▶ [AANGELEVERDE TEKST]
┄┄┄┄┄┄
Convenant G4/stroomlijning jeugdbeleid

De Voorzitter van de Tweede Kamer
der Staten-Generaal
Postbus 20018
2500 EA DEN HAAG

DJenG/SenS-2923457


28 april 2009
Betreft convenant G4/stroomlijning jeugdbeleid

Geachte voorzitter,
Bij de behandeling van de begroting Jeugd en Gezin 2009 heeft uw Kamer de motie Bouchibti aangenomen (31 700 XVII nr. 17). Deze motie roept de regering op tot het sluiten van een convenant met de G4, over ontkokering en ontschotting van het lokale jeugdbeleid om zo tot een doorbraak te komen in het lokaal jeugdbeleid.

De motie sluit goed aan op mijn brief van 7 november 2008. In die brief ben ik ingegaan op de wijze waarop gemeenten de middelen op terreinen als jeugd, onderwijs, zorg en welzijn ontschot kunnen inzetten, en de mogelijkheden van verdergaande bundeling en stroomlijning. Uit de inventarisatie blijkt dat het overgrote deel van de specifieke uitkeringen richting gemeenten inmiddels gebundeld is, gebundeld zal worden, danwel wordt overgeheveld naar het Gemeentefonds. Zo worden de middelen voor het Grote Stedenbeleid gedecentraliseerd, waardoor ook de grote steden meer armslag krijgen.

Zoals ik in het Algemeen Overleg op 8 april 2009 heb aangegeven, heb ik mede ter uitvoering van de motie Bouchibti in aanvulling hierop, met de wethouders van de G4 overleg gevoerd om tot bestuurlijke afspraken te komen. De wethouders hebben hierin aangegeven vooral behoefte te hebben aan meer mogelijkheden om regie te kunnen voeren op de jeugdketen. Het gaat de wethouders daarbij specifiek om meer regie ten aanzien van de zorg aan jeugdigen met een licht verstandelijke beperking of geestelijke aandoening (jeugd-LVG en jeugd-GGZ). Deze zorg wordt gefinancierd uit de AWBZ en Zorgverzekeringswet. Ik heb aangegeven dat overheveling van deze middelen naar de G4 zich slecht verdraagt met bestaande wettelijke kaders en vooruit loopt op het standpunt over de werking van de jeugdzorg. Om de positie van gemeenten te versterken ben ik wel voornemens om in de wijziging van de Wet op de jeugdzorg in verband met de introductie van gemeentelijke Centra voor Jeugd en Gezin, vast te leggen dat de gemeenten de regierol krijgen over de jeugdketen. Instanties dienen onder regie van de gemeente te komen tot niet-vrijblijvende samenwerkingsafspraken. Indien zij, ondanks de gemaakte afspraken, knelpunten in de coördinatie van de zorg niet kunnen oplossen, en de jeugdige dringend zorg behoeft, krijgt de burgemeester in dit voorstel de bevoegdheid om een instantie op het terrein van de jeugdgezondheidszorg of het maatschappelijk werk of bureau jeugdzorg aan te wijzen en te belasten met deze coördinatie. De aldus aangewezen instelling is ervoor verantwoordelijk dat de benodigde zorg daadwerkelijk wordt verleend.
┄┄┄┄┄┄
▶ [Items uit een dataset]
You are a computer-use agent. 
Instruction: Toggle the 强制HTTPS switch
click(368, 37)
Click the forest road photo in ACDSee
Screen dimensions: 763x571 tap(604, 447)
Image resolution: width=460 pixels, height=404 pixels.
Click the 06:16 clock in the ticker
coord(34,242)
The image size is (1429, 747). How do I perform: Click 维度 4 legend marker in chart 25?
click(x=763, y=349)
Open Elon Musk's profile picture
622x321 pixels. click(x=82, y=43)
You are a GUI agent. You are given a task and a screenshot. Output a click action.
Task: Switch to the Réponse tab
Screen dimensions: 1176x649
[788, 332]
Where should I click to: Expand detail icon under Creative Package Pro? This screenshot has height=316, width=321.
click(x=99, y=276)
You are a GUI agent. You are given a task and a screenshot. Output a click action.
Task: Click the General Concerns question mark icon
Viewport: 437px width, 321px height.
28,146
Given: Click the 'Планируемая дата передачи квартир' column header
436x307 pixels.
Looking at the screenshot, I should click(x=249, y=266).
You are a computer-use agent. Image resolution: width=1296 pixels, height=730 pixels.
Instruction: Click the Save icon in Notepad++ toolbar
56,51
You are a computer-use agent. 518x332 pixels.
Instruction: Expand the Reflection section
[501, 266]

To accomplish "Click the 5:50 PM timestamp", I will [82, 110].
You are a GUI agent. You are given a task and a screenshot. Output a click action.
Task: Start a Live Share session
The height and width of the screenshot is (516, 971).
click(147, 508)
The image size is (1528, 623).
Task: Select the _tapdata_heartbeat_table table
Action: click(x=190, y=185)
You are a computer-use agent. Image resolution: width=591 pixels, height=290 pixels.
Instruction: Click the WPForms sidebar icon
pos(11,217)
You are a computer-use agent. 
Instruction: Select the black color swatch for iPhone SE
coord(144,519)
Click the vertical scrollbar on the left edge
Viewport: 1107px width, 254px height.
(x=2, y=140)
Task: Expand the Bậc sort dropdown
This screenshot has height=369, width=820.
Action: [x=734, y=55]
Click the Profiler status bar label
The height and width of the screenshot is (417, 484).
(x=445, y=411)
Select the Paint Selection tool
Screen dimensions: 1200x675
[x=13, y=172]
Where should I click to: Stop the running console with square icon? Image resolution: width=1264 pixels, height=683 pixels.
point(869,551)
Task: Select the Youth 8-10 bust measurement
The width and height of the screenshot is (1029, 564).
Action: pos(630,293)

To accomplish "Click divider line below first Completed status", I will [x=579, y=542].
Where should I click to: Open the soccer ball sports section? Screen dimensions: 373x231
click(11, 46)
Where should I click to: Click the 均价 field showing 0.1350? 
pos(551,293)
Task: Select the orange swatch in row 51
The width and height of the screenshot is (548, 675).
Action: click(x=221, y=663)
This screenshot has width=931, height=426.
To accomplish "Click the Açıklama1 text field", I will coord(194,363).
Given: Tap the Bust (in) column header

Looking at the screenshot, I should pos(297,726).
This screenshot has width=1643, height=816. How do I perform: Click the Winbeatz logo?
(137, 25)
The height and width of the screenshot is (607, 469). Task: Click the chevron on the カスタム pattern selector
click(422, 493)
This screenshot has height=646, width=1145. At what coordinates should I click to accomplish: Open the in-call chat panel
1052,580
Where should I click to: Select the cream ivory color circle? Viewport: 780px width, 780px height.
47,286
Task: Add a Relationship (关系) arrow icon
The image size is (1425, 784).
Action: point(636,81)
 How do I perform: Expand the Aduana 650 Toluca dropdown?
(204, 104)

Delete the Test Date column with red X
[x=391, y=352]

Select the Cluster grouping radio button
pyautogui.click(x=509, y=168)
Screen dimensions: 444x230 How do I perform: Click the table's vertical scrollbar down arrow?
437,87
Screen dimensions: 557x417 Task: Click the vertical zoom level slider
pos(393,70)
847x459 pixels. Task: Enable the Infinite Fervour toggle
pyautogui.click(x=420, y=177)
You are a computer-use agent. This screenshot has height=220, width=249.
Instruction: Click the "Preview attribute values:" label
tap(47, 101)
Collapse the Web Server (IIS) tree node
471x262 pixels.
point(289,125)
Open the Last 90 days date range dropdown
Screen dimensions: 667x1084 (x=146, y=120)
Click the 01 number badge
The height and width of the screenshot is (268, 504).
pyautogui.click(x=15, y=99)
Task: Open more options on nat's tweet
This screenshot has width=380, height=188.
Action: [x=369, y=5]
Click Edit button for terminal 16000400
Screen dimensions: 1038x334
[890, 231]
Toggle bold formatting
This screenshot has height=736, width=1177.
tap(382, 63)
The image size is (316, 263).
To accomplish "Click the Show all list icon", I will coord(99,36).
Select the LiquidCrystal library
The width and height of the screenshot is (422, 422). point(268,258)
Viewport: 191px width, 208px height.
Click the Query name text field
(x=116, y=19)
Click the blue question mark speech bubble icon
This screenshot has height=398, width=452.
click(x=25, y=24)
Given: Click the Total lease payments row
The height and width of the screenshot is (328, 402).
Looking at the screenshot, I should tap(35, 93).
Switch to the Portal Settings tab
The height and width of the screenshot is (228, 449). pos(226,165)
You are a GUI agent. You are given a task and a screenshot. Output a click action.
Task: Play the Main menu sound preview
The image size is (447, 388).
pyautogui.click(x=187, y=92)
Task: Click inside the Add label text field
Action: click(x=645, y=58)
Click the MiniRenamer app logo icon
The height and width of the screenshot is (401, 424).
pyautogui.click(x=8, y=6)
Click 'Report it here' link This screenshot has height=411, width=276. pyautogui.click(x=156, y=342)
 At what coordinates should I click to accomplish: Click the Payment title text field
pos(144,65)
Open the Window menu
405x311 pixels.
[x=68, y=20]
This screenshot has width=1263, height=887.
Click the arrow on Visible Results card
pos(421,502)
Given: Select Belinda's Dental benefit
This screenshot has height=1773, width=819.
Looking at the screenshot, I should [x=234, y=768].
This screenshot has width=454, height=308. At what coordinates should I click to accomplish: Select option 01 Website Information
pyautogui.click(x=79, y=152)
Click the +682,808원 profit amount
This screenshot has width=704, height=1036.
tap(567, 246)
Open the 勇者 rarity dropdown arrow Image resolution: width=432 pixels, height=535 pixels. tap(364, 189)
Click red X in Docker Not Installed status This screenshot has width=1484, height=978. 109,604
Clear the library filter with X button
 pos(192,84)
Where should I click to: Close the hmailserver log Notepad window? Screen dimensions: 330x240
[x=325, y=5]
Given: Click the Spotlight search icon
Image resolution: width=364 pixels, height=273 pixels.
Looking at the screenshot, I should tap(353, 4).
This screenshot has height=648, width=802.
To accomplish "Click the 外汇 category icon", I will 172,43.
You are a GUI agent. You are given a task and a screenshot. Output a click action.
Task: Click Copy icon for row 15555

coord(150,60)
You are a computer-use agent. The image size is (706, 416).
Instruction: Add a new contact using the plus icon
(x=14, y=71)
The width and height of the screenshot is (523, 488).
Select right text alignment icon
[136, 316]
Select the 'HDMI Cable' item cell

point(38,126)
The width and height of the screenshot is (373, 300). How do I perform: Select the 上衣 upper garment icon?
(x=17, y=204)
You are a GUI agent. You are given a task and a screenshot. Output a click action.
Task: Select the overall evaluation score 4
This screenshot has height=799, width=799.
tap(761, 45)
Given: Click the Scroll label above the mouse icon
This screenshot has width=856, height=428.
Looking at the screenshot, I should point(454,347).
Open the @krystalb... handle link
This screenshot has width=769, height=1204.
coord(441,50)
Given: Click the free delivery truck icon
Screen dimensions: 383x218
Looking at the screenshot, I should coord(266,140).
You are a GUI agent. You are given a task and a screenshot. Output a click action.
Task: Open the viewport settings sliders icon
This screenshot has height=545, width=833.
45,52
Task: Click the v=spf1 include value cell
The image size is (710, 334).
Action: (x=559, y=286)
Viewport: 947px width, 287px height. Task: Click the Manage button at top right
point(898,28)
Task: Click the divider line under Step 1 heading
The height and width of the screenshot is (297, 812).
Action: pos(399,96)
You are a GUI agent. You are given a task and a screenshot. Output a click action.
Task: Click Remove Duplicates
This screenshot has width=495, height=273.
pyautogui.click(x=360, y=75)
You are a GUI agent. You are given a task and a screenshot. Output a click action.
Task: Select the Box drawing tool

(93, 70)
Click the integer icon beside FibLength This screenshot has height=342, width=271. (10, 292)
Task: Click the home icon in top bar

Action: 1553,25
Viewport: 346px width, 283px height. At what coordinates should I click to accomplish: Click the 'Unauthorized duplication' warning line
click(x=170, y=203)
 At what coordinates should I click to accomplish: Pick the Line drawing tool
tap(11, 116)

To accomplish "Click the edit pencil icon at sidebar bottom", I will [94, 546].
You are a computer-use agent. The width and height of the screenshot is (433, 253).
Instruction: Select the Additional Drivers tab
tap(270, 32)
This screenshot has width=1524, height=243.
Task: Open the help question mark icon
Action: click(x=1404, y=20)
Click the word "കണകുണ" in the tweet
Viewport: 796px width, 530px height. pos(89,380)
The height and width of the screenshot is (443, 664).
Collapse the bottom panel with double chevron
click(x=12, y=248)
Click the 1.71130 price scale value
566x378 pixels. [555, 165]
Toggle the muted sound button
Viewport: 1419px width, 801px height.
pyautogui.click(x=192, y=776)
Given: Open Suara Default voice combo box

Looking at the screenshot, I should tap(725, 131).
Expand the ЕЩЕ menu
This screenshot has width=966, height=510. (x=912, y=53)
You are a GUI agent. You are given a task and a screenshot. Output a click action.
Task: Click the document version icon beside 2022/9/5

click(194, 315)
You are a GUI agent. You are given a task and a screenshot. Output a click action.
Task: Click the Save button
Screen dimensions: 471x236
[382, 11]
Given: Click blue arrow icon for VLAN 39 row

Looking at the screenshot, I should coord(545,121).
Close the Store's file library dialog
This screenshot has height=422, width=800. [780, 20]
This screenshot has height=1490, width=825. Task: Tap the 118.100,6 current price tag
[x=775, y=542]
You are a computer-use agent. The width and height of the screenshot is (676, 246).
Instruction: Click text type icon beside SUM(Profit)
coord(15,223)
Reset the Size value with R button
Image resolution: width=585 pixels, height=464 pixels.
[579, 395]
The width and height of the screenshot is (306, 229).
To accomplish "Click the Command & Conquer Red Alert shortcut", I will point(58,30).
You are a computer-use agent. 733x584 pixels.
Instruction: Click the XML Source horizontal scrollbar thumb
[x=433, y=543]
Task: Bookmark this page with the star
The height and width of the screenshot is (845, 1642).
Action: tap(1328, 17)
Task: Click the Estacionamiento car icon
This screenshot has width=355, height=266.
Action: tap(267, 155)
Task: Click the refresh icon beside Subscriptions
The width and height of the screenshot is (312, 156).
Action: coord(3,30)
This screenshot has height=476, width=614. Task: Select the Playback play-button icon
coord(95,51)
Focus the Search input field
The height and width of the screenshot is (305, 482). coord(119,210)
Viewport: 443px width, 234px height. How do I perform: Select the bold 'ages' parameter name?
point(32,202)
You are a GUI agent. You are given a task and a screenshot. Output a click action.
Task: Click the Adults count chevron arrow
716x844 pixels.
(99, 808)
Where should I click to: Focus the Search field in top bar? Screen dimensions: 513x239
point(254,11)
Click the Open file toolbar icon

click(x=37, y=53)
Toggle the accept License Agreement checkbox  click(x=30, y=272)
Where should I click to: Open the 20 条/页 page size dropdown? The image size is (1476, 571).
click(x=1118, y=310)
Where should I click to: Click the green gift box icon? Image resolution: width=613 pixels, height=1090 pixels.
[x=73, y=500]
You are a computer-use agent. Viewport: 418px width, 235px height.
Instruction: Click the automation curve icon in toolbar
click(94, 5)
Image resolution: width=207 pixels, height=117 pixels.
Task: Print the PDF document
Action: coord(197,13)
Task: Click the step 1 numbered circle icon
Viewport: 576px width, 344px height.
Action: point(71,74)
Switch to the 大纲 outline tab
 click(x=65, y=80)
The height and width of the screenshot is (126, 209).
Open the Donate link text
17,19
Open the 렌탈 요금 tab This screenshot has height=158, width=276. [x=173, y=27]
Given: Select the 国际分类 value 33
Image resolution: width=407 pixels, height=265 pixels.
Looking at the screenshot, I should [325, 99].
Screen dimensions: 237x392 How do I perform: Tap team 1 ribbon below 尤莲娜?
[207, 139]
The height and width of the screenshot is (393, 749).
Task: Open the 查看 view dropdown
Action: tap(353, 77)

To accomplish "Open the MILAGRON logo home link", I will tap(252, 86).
┄┄┄┄┄┄
▶ [TE VOLGEN INSTRUCTIES] Zet de brief over het convenant met de G4 en de stroomlijning van het jeugdbeleid voort, te beginnen na de laatste zin die er nu staat.

▶ [ANTWOORD OP OPDRACHT]
Voor de volledigheid merk ik hierbij op, dat ik op 8 juli 2008 reeds een convenant heb gesloten met de gemeente en stadsregio Rotterdam, over verbetering van de werking van de jeugdketen. Met Rotterdam kijk ik nu ook naar de wijze waarop de samenwerking tussen zorginstellingen en beroepsonderwijs kan worden versterkt. De aanpak bestaat onder meer uit het inzichtelijk maken van de bestuurlijke, regeltechnische en financiële belemmeringen die moeten worden opgelost om tot een goed aanbod te komen dat is afgestemd op de vraag van de doelgroep.

Gegeven het voorafgaande heeft een convenant, ook naar het oordeel van de wethouders van de G4, op dit moment weinig toegevoegde waarde. Ik blijf constructief aan de slag met de wethouders over verbeteringen in de jeugdketen en de specifieke situatie van de grote steden.